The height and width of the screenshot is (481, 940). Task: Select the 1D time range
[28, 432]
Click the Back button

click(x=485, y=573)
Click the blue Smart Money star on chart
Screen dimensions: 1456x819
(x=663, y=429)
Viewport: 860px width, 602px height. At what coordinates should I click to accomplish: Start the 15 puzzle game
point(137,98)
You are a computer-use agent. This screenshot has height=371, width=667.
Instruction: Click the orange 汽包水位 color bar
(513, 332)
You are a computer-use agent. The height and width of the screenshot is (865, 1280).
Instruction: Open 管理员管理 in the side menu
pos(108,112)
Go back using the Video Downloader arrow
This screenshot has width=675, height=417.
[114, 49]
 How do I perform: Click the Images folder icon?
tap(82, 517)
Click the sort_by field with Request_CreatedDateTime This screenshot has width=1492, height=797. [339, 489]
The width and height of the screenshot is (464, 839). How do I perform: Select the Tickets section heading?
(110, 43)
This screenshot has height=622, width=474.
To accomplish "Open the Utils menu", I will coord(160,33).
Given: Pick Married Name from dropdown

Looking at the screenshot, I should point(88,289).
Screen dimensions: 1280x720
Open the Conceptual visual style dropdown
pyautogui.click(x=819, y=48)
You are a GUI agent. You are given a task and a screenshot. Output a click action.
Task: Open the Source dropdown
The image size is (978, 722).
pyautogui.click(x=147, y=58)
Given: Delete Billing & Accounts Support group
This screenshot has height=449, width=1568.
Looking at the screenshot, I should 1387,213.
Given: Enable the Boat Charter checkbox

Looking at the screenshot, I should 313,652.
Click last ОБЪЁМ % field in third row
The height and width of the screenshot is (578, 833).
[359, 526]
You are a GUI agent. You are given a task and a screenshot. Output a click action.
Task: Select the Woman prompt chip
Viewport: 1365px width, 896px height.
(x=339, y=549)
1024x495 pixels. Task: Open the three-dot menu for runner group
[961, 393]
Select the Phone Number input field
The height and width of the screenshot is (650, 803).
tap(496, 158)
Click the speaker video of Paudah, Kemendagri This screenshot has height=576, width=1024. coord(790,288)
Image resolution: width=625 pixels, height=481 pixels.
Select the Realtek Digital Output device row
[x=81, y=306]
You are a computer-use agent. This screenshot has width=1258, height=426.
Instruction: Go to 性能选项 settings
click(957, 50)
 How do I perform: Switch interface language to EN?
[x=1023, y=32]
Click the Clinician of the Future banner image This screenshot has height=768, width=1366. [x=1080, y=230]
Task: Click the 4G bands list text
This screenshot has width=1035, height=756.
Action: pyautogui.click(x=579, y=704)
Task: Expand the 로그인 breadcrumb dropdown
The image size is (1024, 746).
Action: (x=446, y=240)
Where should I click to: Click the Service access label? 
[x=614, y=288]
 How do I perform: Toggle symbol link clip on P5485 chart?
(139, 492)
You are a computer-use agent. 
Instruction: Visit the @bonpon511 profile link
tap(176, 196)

==*==

Exercise description:
Word for word, write out the entire listing once more.

Exercise response:
The height and width of the screenshot is (481, 940). Task: Select the 1D time range
[28, 432]
Click the Back button

click(x=485, y=573)
Click the blue Smart Money star on chart
Screen dimensions: 1456x819
(x=663, y=429)
Viewport: 860px width, 602px height. At what coordinates should I click to accomplish: Start the 15 puzzle game
point(137,98)
You are a computer-use agent. This screenshot has height=371, width=667.
Instruction: Click the orange 汽包水位 color bar
(513, 332)
You are a computer-use agent. The height and width of the screenshot is (865, 1280).
Instruction: Open 管理员管理 in the side menu
pos(108,112)
Go back using the Video Downloader arrow
This screenshot has width=675, height=417.
[114, 49]
 How do I perform: Click the Images folder icon?
tap(82, 517)
Click the sort_by field with Request_CreatedDateTime This screenshot has width=1492, height=797. [339, 489]
The width and height of the screenshot is (464, 839). How do I perform: Select the Tickets section heading?
(110, 43)
This screenshot has height=622, width=474.
To accomplish "Open the Utils menu", I will coord(160,33).
Given: Pick Married Name from dropdown

Looking at the screenshot, I should point(88,289).
Screen dimensions: 1280x720
Open the Conceptual visual style dropdown
pyautogui.click(x=819, y=48)
You are a GUI agent. You are given a task and a screenshot. Output a click action.
Task: Open the Source dropdown
The image size is (978, 722).
pyautogui.click(x=147, y=58)
Given: Delete Billing & Accounts Support group
This screenshot has height=449, width=1568.
Looking at the screenshot, I should 1387,213.
Given: Enable the Boat Charter checkbox

Looking at the screenshot, I should 313,652.
Click last ОБЪЁМ % field in third row
The height and width of the screenshot is (578, 833).
[359, 526]
You are a GUI agent. You are given a task and a screenshot. Output a click action.
Task: Select the Woman prompt chip
Viewport: 1365px width, 896px height.
(x=339, y=549)
1024x495 pixels. Task: Open the three-dot menu for runner group
[961, 393]
Select the Phone Number input field
The height and width of the screenshot is (650, 803).
tap(496, 158)
Click the speaker video of Paudah, Kemendagri This screenshot has height=576, width=1024. coord(790,288)
Image resolution: width=625 pixels, height=481 pixels.
Select the Realtek Digital Output device row
[x=81, y=306]
You are a computer-use agent. This screenshot has width=1258, height=426.
Instruction: Go to 性能选项 settings
click(957, 50)
 How do I perform: Switch interface language to EN?
[x=1023, y=32]
Click the Clinician of the Future banner image This screenshot has height=768, width=1366. [x=1080, y=230]
Task: Click the 4G bands list text
This screenshot has width=1035, height=756.
Action: pyautogui.click(x=579, y=704)
Task: Expand the 로그인 breadcrumb dropdown
The image size is (1024, 746).
Action: (x=446, y=240)
Where should I click to: Click the Service access label? 
[x=614, y=288]
 How do I perform: Toggle symbol link clip on P5485 chart?
(139, 492)
You are a computer-use agent. 
Instruction: Visit the @bonpon511 profile link
tap(176, 196)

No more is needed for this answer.